══ Given records
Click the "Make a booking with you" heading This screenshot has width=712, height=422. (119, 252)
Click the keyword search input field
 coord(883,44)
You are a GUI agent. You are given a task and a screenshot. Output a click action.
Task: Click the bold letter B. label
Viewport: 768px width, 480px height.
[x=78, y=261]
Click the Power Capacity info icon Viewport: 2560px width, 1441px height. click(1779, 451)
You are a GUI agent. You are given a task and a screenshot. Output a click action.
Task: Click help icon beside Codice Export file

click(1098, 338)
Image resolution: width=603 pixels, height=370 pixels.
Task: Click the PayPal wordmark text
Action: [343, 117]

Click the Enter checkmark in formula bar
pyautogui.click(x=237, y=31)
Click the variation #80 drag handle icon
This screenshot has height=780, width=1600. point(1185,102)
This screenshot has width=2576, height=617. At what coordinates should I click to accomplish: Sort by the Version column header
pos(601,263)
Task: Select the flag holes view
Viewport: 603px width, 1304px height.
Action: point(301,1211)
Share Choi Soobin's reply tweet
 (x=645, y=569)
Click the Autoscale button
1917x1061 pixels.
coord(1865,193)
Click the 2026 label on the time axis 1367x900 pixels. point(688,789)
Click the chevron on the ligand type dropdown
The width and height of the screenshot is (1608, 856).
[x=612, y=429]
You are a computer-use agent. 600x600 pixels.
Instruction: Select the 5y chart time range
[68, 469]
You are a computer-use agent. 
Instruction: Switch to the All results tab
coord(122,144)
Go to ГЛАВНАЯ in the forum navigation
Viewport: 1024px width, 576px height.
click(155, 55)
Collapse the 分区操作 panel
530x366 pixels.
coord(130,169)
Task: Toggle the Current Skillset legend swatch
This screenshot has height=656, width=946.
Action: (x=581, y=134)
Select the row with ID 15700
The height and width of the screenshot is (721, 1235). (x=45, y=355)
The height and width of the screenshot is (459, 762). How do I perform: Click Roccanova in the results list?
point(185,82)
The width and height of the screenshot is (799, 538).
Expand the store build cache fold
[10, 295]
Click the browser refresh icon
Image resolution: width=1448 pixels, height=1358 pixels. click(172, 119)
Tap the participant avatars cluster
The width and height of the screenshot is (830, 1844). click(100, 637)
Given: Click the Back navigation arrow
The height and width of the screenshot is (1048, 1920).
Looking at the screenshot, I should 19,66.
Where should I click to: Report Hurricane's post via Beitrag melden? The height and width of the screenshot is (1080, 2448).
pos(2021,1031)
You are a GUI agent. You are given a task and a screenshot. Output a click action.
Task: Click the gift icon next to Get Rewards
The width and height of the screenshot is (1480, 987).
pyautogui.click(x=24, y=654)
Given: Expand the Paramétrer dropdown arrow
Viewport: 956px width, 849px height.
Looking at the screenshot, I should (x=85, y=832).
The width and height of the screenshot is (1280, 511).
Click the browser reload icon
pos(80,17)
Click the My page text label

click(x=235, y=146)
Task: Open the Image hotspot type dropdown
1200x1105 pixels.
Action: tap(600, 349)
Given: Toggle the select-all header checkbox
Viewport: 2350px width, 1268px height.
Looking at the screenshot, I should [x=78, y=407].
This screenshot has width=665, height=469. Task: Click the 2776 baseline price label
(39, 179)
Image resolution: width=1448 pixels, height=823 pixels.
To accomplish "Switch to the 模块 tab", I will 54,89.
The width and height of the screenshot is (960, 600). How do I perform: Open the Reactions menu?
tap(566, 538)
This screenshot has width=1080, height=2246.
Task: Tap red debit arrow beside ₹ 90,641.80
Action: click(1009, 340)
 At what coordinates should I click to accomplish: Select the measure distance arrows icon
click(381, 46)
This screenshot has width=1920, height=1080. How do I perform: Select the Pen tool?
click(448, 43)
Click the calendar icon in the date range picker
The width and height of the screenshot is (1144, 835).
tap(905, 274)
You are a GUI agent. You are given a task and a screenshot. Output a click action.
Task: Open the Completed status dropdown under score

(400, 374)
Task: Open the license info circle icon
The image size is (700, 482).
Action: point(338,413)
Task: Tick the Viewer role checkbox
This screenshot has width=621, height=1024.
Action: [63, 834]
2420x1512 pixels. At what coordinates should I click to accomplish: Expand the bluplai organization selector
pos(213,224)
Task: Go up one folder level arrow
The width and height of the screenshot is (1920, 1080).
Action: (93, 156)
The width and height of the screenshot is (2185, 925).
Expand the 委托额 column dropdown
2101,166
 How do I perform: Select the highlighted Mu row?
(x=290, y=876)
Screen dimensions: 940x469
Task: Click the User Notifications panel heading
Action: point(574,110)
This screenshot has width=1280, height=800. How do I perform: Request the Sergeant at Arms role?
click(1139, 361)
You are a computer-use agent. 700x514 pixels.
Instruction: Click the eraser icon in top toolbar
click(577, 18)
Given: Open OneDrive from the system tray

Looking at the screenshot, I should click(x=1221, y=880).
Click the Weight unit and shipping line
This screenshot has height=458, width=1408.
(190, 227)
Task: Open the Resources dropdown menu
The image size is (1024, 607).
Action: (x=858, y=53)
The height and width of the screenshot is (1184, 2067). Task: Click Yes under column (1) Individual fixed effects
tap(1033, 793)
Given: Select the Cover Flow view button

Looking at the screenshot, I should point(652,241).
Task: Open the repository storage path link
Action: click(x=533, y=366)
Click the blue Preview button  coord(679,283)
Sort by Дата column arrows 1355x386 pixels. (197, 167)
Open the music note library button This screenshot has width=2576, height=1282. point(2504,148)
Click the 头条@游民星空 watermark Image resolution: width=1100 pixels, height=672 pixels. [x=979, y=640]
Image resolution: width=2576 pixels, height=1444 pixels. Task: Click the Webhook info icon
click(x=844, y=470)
════
▶ **Problem requirements**: Format the data above as a numbered list, leaving out the blank lines.

▶ **Output for this task**:
1. Click the "Make a booking with you" heading This screenshot has width=712, height=422. (119, 252)
2. Click the keyword search input field
3.  coord(883,44)
4. You are a GUI agent. You are given a task and a screenshot. Output a click action.
5. Task: Click the bold letter B. label
6. Viewport: 768px width, 480px height.
7. [x=78, y=261]
8. Click the Power Capacity info icon Viewport: 2560px width, 1441px height. click(1779, 451)
9. You are a GUI agent. You are given a task and a screenshot. Output a click action.
10. Task: Click help icon beside Codice Export file
11. click(1098, 338)
12. Image resolution: width=603 pixels, height=370 pixels.
13. Task: Click the PayPal wordmark text
14. Action: [343, 117]
15. Click the Enter checkmark in formula bar
16. pyautogui.click(x=237, y=31)
17. Click the variation #80 drag handle icon
18. This screenshot has height=780, width=1600. point(1185,102)
19. This screenshot has width=2576, height=617. At what coordinates should I click to accomplish: Sort by the Version column header
20. pos(601,263)
21. Task: Select the flag holes view
22. Viewport: 603px width, 1304px height.
23. Action: point(301,1211)
24. Share Choi Soobin's reply tweet
25.  (x=645, y=569)
26. Click the Autoscale button
27. 1917x1061 pixels.
28. coord(1865,193)
29. Click the 2026 label on the time axis 1367x900 pixels. point(688,789)
30. Click the chevron on the ligand type dropdown
31. The width and height of the screenshot is (1608, 856).
32. [x=612, y=429]
33. You are a computer-use agent. 600x600 pixels.
34. Instruction: Select the 5y chart time range
35. [68, 469]
36. You are a computer-use agent. 
37. Instruction: Switch to the All results tab
38. coord(122,144)
39. Go to ГЛАВНАЯ in the forum navigation
40. Viewport: 1024px width, 576px height.
41. click(155, 55)
42. Collapse the 分区操作 panel
43. 530x366 pixels.
44. coord(130,169)
45. Task: Toggle the Current Skillset legend swatch
46. This screenshot has height=656, width=946.
47. Action: (x=581, y=134)
48. Select the row with ID 15700
49. The height and width of the screenshot is (721, 1235). (x=45, y=355)
50. The height and width of the screenshot is (459, 762). How do I perform: Click Roccanova in the results list?
51. point(185,82)
52. The width and height of the screenshot is (799, 538).
53. Expand the store build cache fold
54. [10, 295]
55. Click the browser refresh icon
56. Image resolution: width=1448 pixels, height=1358 pixels. click(172, 119)
57. Tap the participant avatars cluster
58. The width and height of the screenshot is (830, 1844). click(100, 637)
59. Given: Click the Back navigation arrow
60. The height and width of the screenshot is (1048, 1920).
61. Looking at the screenshot, I should 19,66.
62. Where should I click to: Report Hurricane's post via Beitrag melden? The height and width of the screenshot is (1080, 2448).
63. pos(2021,1031)
64. You are a GUI agent. You are given a task and a screenshot. Output a click action.
65. Task: Click the gift icon next to Get Rewards
66. The width and height of the screenshot is (1480, 987).
67. pyautogui.click(x=24, y=654)
68. Given: Expand the Paramétrer dropdown arrow
69. Viewport: 956px width, 849px height.
70. Looking at the screenshot, I should (x=85, y=832).
71. The width and height of the screenshot is (1280, 511).
72. Click the browser reload icon
73. pos(80,17)
74. Click the My page text label
75. click(x=235, y=146)
76. Task: Open the Image hotspot type dropdown
77. 1200x1105 pixels.
78. Action: tap(600, 349)
79. Given: Toggle the select-all header checkbox
80. Viewport: 2350px width, 1268px height.
81. Looking at the screenshot, I should [x=78, y=407].
82. This screenshot has width=665, height=469. Task: Click the 2776 baseline price label
83. (39, 179)
84. Image resolution: width=1448 pixels, height=823 pixels.
85. To accomplish "Switch to the 模块 tab", I will 54,89.
86. The width and height of the screenshot is (960, 600). How do I perform: Open the Reactions menu?
87. tap(566, 538)
88. This screenshot has width=1080, height=2246.
89. Task: Tap red debit arrow beside ₹ 90,641.80
90. Action: click(1009, 340)
91.  At what coordinates should I click to accomplish: Select the measure distance arrows icon
92. click(381, 46)
93. This screenshot has width=1920, height=1080. How do I perform: Select the Pen tool?
94. click(448, 43)
95. Click the calendar icon in the date range picker
96. The width and height of the screenshot is (1144, 835).
97. tap(905, 274)
98. You are a GUI agent. You are given a task and a screenshot. Output a click action.
99. Task: Open the Completed status dropdown under score
100. (400, 374)
101. Task: Open the license info circle icon
102. The image size is (700, 482).
103. Action: point(338,413)
104. Task: Tick the Viewer role checkbox
105. This screenshot has width=621, height=1024.
106. Action: [63, 834]
107. 2420x1512 pixels. At what coordinates should I click to accomplish: Expand the bluplai organization selector
108. pos(213,224)
109. Task: Go up one folder level arrow
110. The width and height of the screenshot is (1920, 1080).
111. Action: (93, 156)
112. The width and height of the screenshot is (2185, 925).
113. Expand the 委托额 column dropdown
114. 2101,166
115.  How do I perform: Select the highlighted Mu row?
116. (x=290, y=876)
117. Screen dimensions: 940x469
118. Task: Click the User Notifications panel heading
119. Action: point(574,110)
120. This screenshot has width=1280, height=800. How do I perform: Request the Sergeant at Arms role?
121. click(1139, 361)
122. You are a computer-use agent. 700x514 pixels.
123. Instruction: Click the eraser icon in top toolbar
124. click(577, 18)
125. Given: Open OneDrive from the system tray
126. Looking at the screenshot, I should click(x=1221, y=880).
127. Click the Weight unit and shipping line
128. This screenshot has height=458, width=1408.
129. (190, 227)
130. Task: Open the Resources dropdown menu
131. The image size is (1024, 607).
132. Action: (x=858, y=53)
133. The height and width of the screenshot is (1184, 2067). Task: Click Yes under column (1) Individual fixed effects
134. tap(1033, 793)
135. Given: Select the Cover Flow view button
136. Looking at the screenshot, I should point(652,241).
137. Task: Open the repository storage path link
138. Action: click(x=533, y=366)
139. Click the blue Preview button  coord(679,283)
140. Sort by Дата column arrows 1355x386 pixels. (197, 167)
141. Open the music note library button This screenshot has width=2576, height=1282. point(2504,148)
142. Click the 头条@游民星空 watermark Image resolution: width=1100 pixels, height=672 pixels. [x=979, y=640]
143. Image resolution: width=2576 pixels, height=1444 pixels. Task: Click the Webhook info icon
144. click(x=844, y=470)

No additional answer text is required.